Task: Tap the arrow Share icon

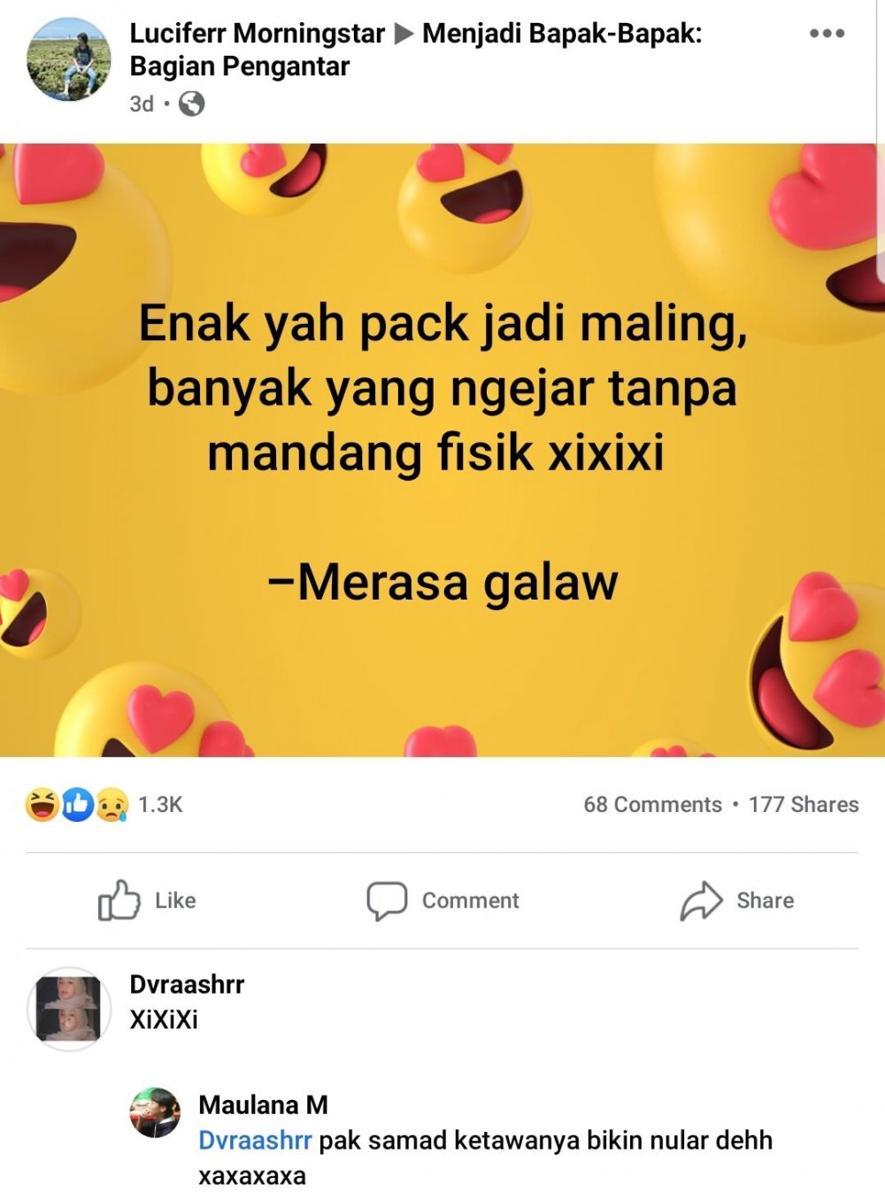Action: [x=701, y=901]

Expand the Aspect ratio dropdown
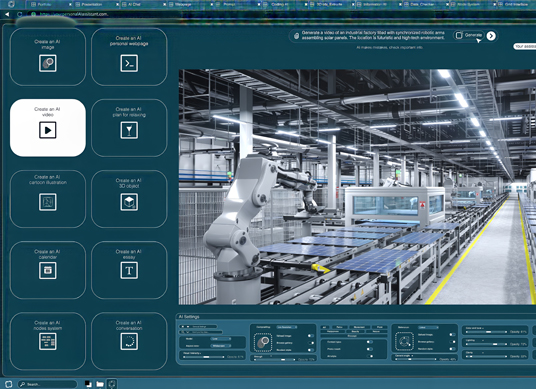[x=220, y=346]
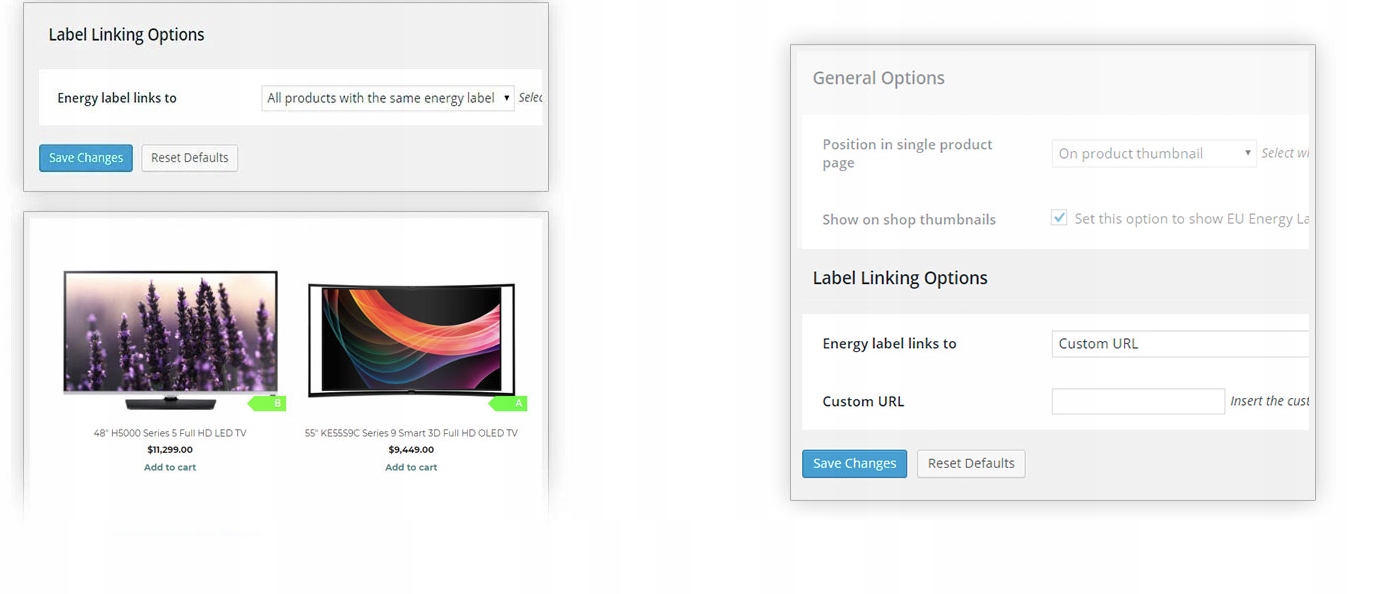1382x594 pixels.
Task: Open the 'Custom URL' link type dropdown
Action: 1180,343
━━━━━━━━━━━━━━━━━━━━
Work required:
Write every entry again exactly as given, skipping the pictures.

Exercise result:
Task: Tap the arrow Share icon

Action: [x=701, y=901]

Expand the Aspect ratio dropdown
[x=220, y=346]
1382x594 pixels.
Task: Open the 'Custom URL' link type dropdown
Action: 1180,343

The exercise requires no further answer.